--- START ---

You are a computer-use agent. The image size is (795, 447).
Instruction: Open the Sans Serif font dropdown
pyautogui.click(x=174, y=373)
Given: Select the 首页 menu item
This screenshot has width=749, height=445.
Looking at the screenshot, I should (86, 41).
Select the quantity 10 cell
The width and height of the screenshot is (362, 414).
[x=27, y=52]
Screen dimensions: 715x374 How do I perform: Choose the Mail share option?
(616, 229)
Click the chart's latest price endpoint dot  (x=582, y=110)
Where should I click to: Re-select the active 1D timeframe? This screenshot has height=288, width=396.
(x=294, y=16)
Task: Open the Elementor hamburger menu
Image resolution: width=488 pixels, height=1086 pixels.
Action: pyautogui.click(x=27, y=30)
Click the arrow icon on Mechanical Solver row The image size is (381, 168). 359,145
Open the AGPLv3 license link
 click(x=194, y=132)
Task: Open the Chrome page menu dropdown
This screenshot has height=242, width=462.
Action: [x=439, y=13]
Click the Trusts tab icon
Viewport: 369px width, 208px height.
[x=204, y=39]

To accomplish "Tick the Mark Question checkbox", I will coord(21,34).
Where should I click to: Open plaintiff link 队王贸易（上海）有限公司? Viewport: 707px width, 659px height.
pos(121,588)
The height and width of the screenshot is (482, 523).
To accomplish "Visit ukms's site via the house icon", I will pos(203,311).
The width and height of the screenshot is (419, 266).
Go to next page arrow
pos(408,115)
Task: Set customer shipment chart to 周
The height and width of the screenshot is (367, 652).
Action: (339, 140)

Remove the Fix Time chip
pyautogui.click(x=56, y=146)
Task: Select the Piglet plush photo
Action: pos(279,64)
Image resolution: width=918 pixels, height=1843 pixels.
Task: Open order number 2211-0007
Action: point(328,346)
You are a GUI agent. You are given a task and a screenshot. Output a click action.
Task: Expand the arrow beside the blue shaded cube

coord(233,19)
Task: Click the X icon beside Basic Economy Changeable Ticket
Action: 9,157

--- END ---

-- EXERCISE DETAILS --
Retype, exactly as written, each line from the one that has "Task: Set customer shipment chart to 周" to the bottom of the entries above, and include both of those lines.

-- RESULT BELOW --
Task: Set customer shipment chart to 周
The height and width of the screenshot is (367, 652).
Action: (339, 140)

Remove the Fix Time chip
pyautogui.click(x=56, y=146)
Task: Select the Piglet plush photo
Action: pos(279,64)
Image resolution: width=918 pixels, height=1843 pixels.
Task: Open order number 2211-0007
Action: point(328,346)
You are a GUI agent. You are given a task and a screenshot. Output a click action.
Task: Expand the arrow beside the blue shaded cube

coord(233,19)
Task: Click the X icon beside Basic Economy Changeable Ticket
Action: 9,157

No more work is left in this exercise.